Article 14, Interplay with legislation governing medical devices and AI systems, Articles of the European Health Data Space (EHDS), (Proposal_3.5.2022)
1. EHR systems intended by their manufacturer for primary use of priority categories of electronic health data referred to in Article 5 shall be subject to the provisions laid down in this Chapter.
2. This Chapter shall not apply to general software used in a healthcare environment.
3. Manufacturers of medical devices as defined in Article 2(1) of Regulation (EU) 2017/745 that claim interoperability of those medical devices with EHR systems shall prove compliance with the essential requirements on interoperability laid down in Section 2 of Annex II of this Regulation. Article 23 of this Chapter shall be applicable to those medical devices.

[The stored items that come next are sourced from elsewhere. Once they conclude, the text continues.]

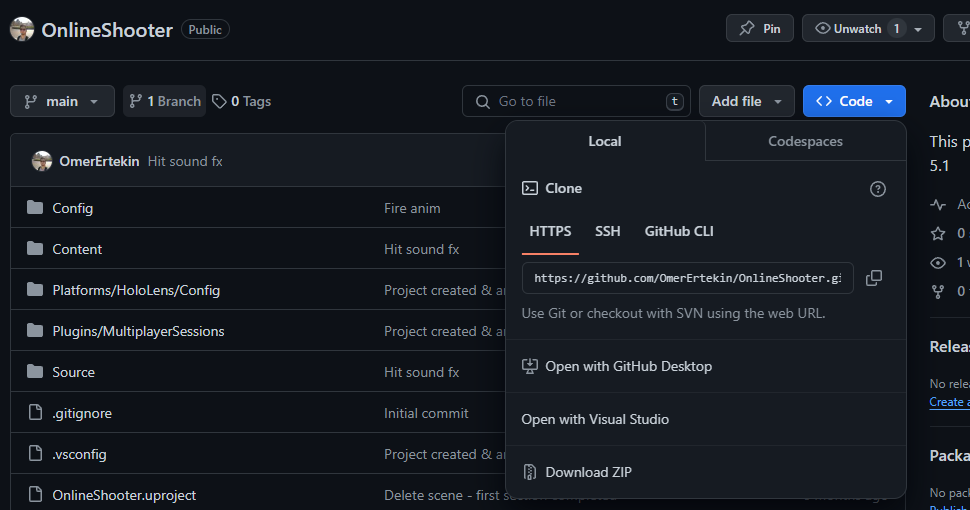This screenshot has height=510, width=970.
Task: Expand the Add file dropdown
Action: pyautogui.click(x=746, y=101)
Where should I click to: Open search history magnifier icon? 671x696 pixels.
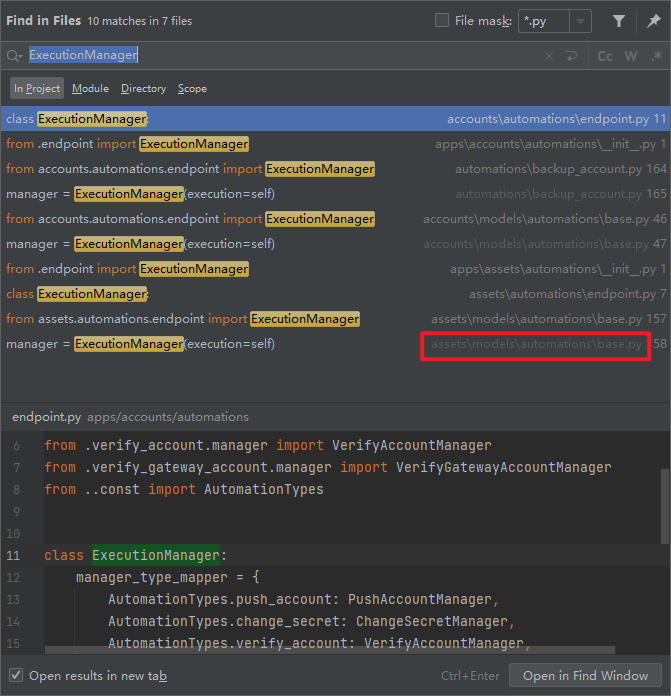[14, 56]
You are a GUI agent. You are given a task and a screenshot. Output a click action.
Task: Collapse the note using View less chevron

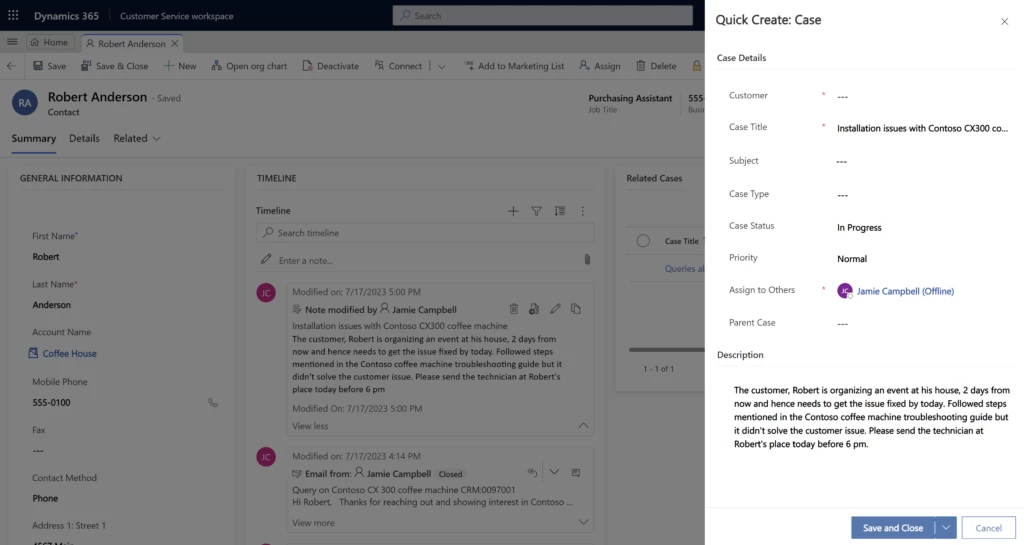pyautogui.click(x=584, y=426)
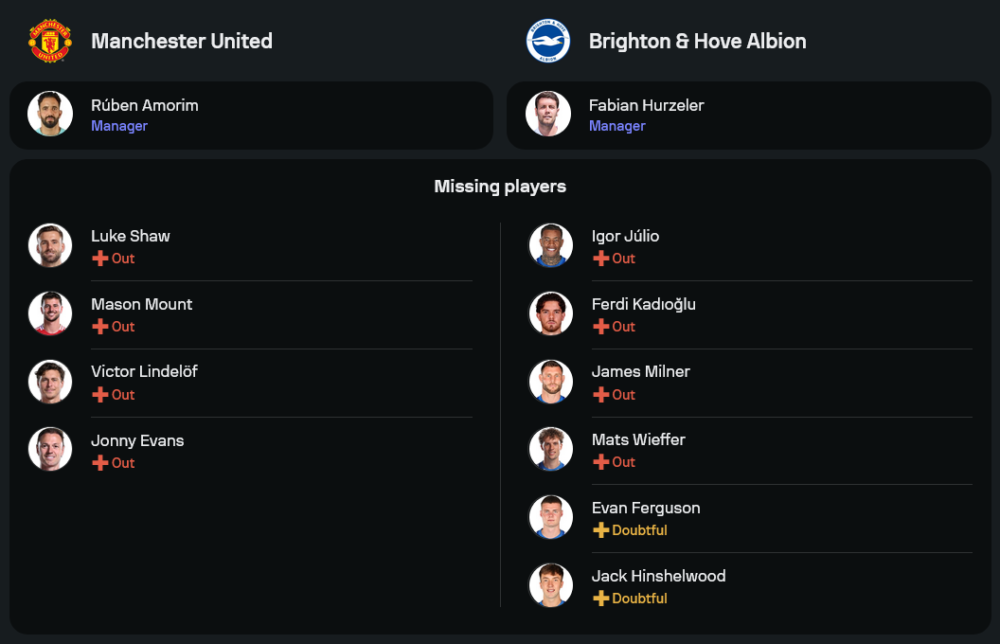
Task: Open the Manchester United team name
Action: pos(181,41)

4. Providers of high-risk AI systems as defined in Article 6 of Regulation […] [AI act COM/2021/206 final], which does not fall within the scope of Regulation (EU) 2017/745, that claim interoperability of those AI systems with EHR systems will need to prove compliance with the essential requirements on interoperability laid down in Section 2 of Annex II of this Regulation. Article 23 of this Chapter shall be applicable to those high-risk AI systems.
5. Member States may maintain or define specific rules for the procurement, reimbursement or financing of EHR systems in the context of the organisation, delivery or financing of healthcare services.